##### STORED DATA

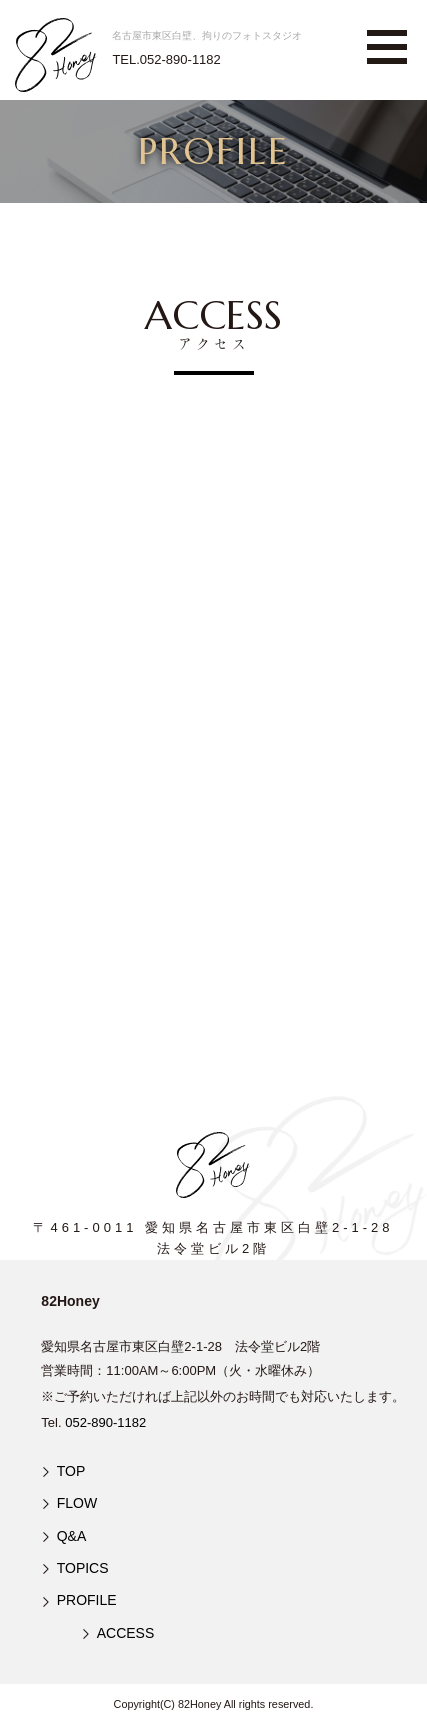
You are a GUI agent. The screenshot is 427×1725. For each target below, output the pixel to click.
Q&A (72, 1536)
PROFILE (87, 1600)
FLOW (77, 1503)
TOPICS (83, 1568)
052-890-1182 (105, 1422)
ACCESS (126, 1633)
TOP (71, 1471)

##########
##### STORED DATA

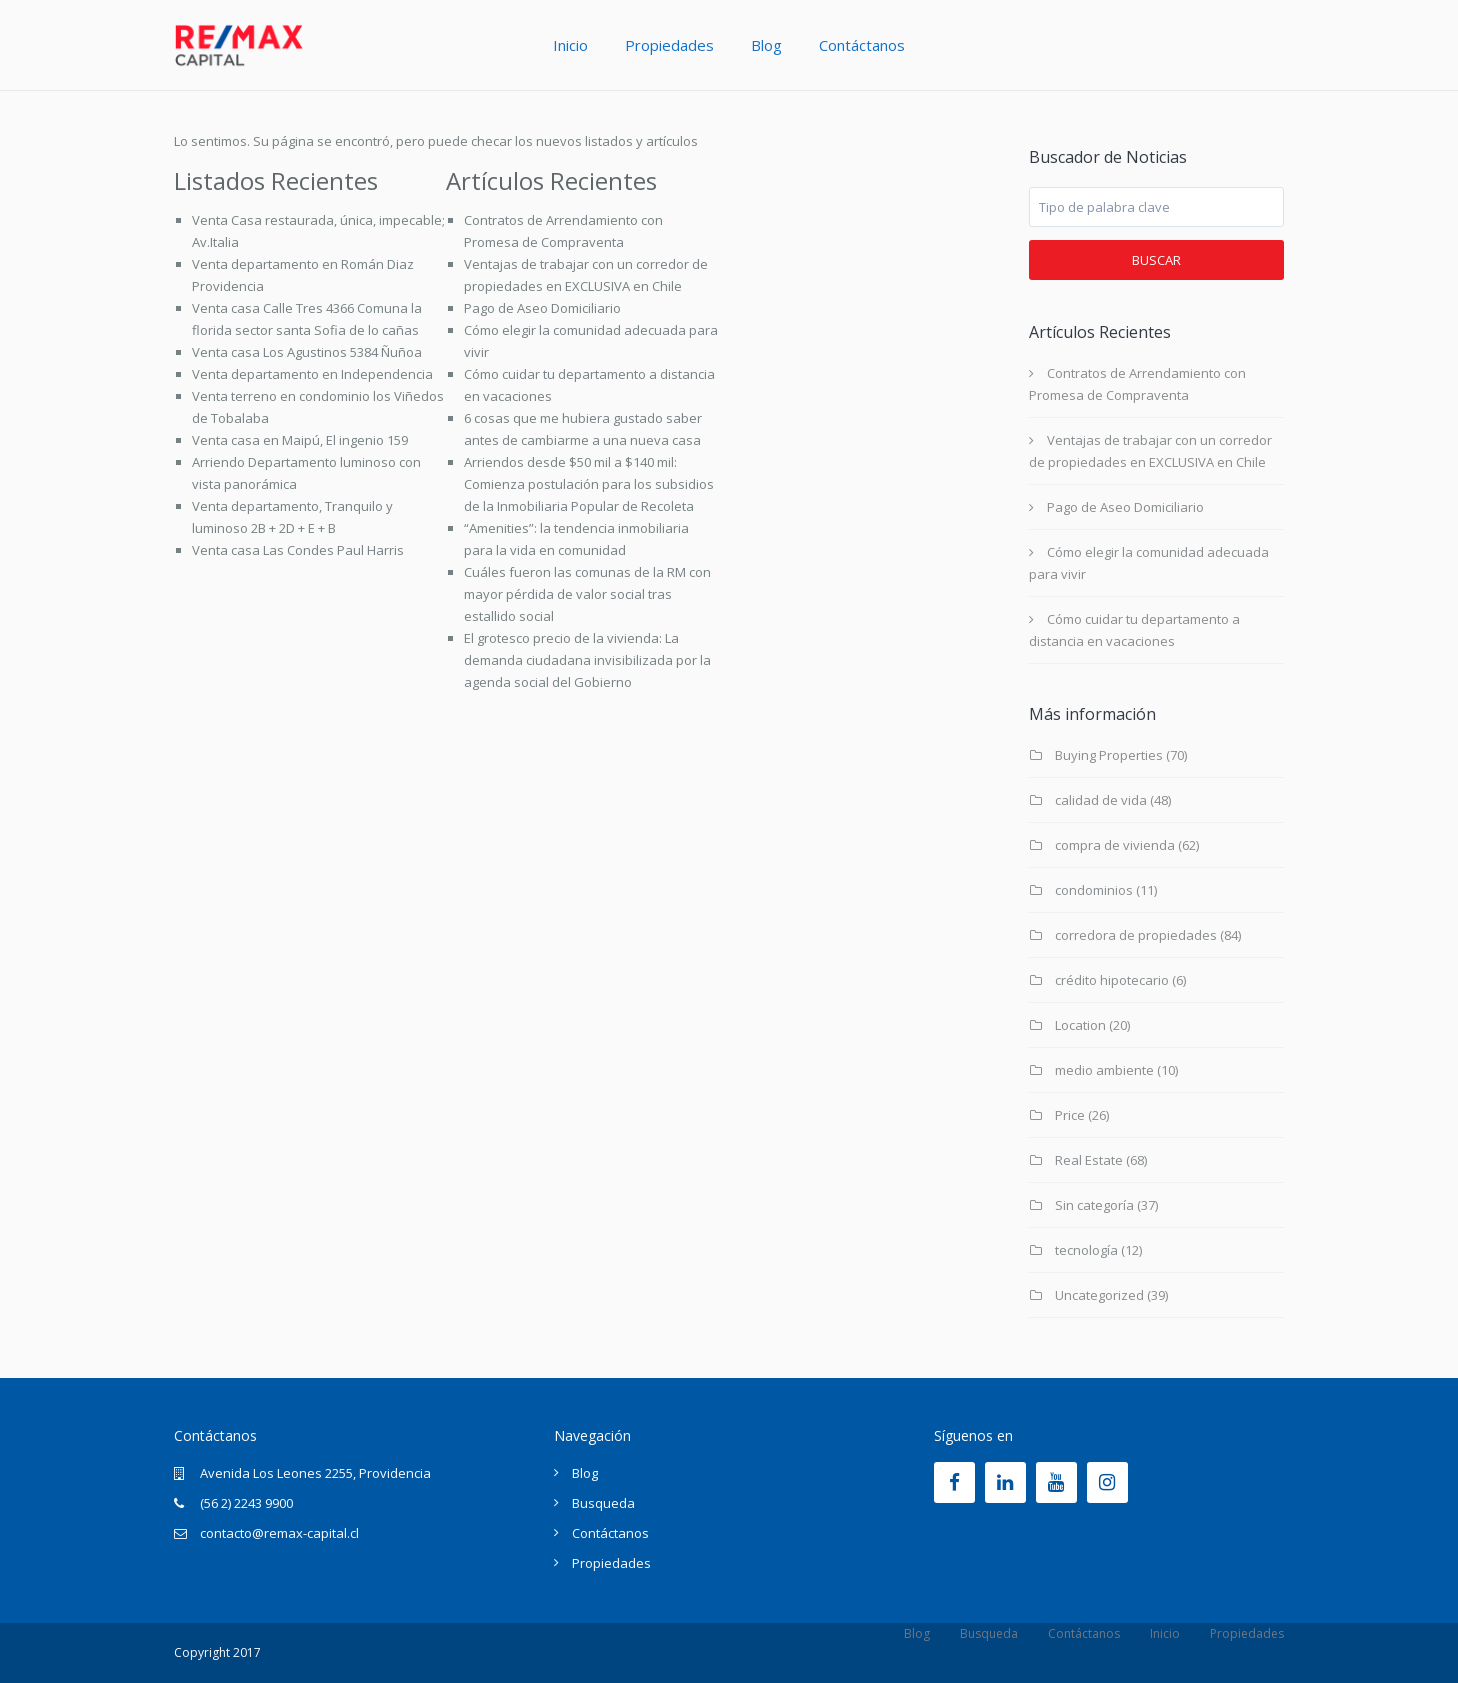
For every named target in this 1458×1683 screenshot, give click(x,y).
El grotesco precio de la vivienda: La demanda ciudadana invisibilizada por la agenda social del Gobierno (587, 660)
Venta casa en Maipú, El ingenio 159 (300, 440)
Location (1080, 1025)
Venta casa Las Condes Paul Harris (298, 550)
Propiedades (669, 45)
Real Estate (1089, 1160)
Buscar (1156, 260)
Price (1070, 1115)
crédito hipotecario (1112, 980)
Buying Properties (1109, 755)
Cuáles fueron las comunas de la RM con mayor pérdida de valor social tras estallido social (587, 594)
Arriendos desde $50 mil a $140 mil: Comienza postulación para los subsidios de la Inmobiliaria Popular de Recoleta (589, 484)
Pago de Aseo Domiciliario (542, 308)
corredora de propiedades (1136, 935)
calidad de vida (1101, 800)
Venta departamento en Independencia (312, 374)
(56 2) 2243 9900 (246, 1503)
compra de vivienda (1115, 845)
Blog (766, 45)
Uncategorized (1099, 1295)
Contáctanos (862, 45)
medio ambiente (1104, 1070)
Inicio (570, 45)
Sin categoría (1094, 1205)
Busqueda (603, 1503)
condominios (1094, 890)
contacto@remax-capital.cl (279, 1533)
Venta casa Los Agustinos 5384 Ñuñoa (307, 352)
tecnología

##########
##### STORED DATA

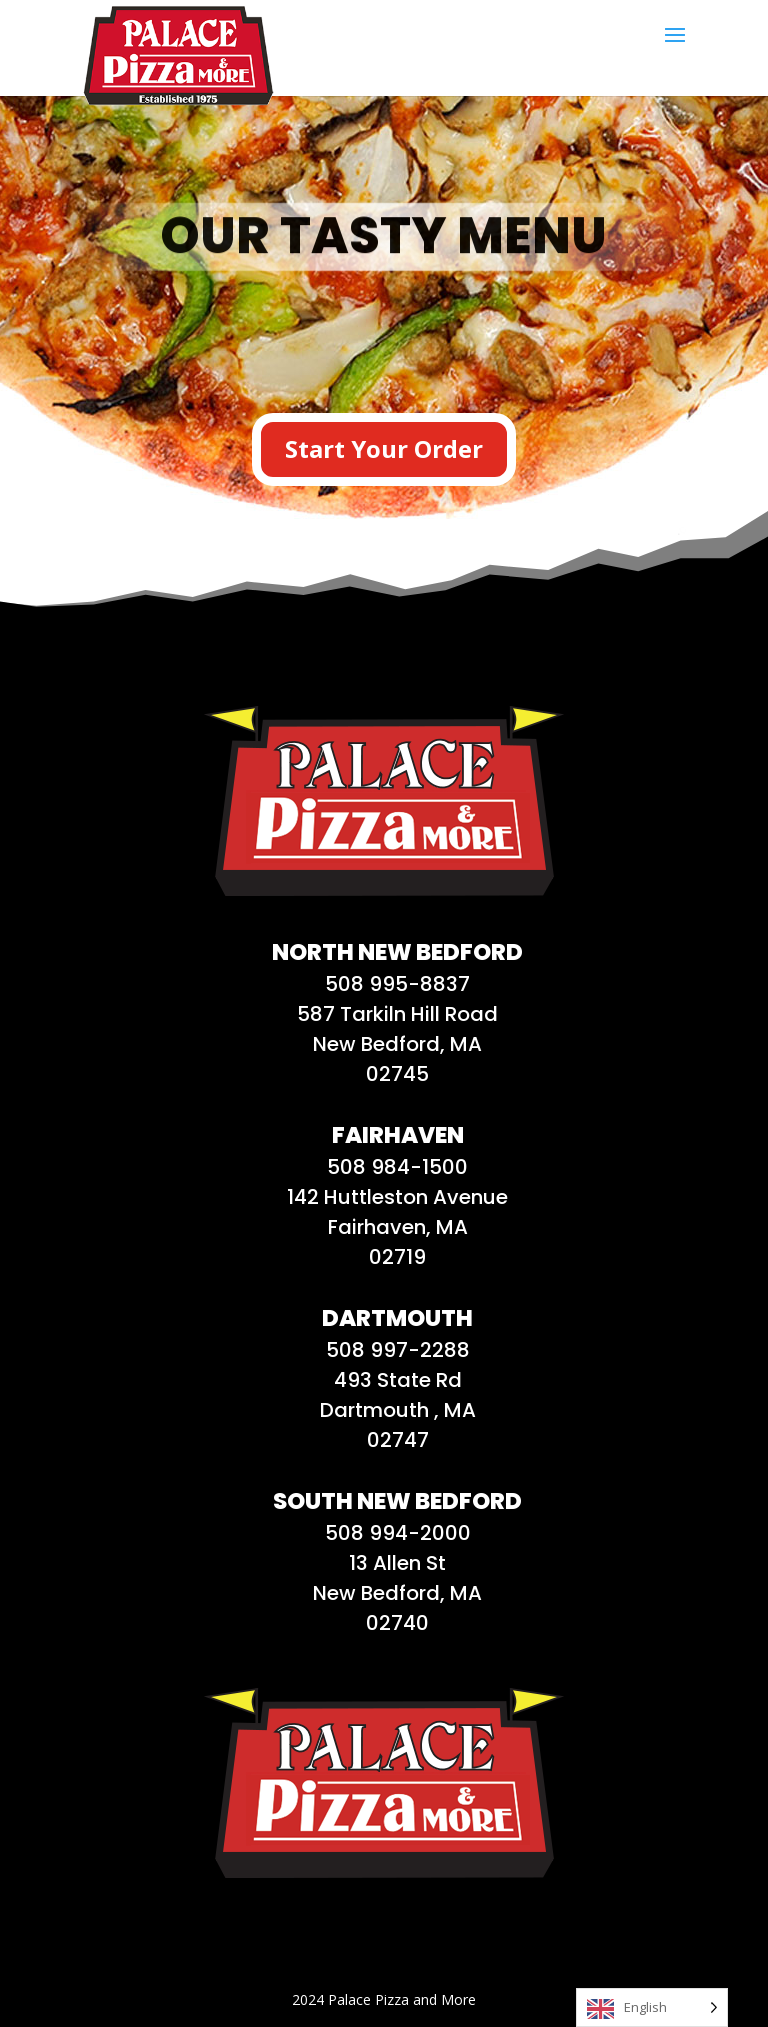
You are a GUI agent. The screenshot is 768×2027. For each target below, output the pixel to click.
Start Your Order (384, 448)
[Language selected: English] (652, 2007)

##########

Give the data above as a JSON list of strings, starting at the line containing "Propiedades (669, 45)" and ending at the line containing "Venta casa Los", with both of those lines included. Use one string per line and leave out any blank lines.

[
  "Propiedades (669, 45)",
  "Real Estate (1089, 1160)",
  "Buscar (1156, 260)",
  "Price (1070, 1115)",
  "crédito hipotecario (1112, 980)",
  "Buying Properties (1109, 755)",
  "Cuáles fueron las comunas de la RM con mayor pérdida de valor social tras estallido social (587, 594)",
  "Arriendos desde $50 mil a $140 mil: Comienza postulación para los subsidios de la Inmobiliaria Popular de Recoleta (589, 484)",
  "Pago de Aseo Domiciliario (542, 308)",
  "corredora de propiedades (1136, 935)",
  "calidad de vida (1101, 800)",
  "Venta departamento en Independencia (312, 374)",
  "(56 2) 2243 9900 (246, 1503)",
  "compra de vivienda (1115, 845)",
  "Blog (766, 45)",
  "Uncategorized (1099, 1295)",
  "Contáctanos (862, 45)",
  "medio ambiente (1104, 1070)",
  "Inicio (570, 45)",
  "Sin categoría (1094, 1205)",
  "Busqueda (603, 1503)",
  "condominios (1094, 890)",
  "contacto@remax-capital.cl (279, 1533)",
  "Venta casa Los Agustinos 5384 Ñuñoa (307, 352)"
]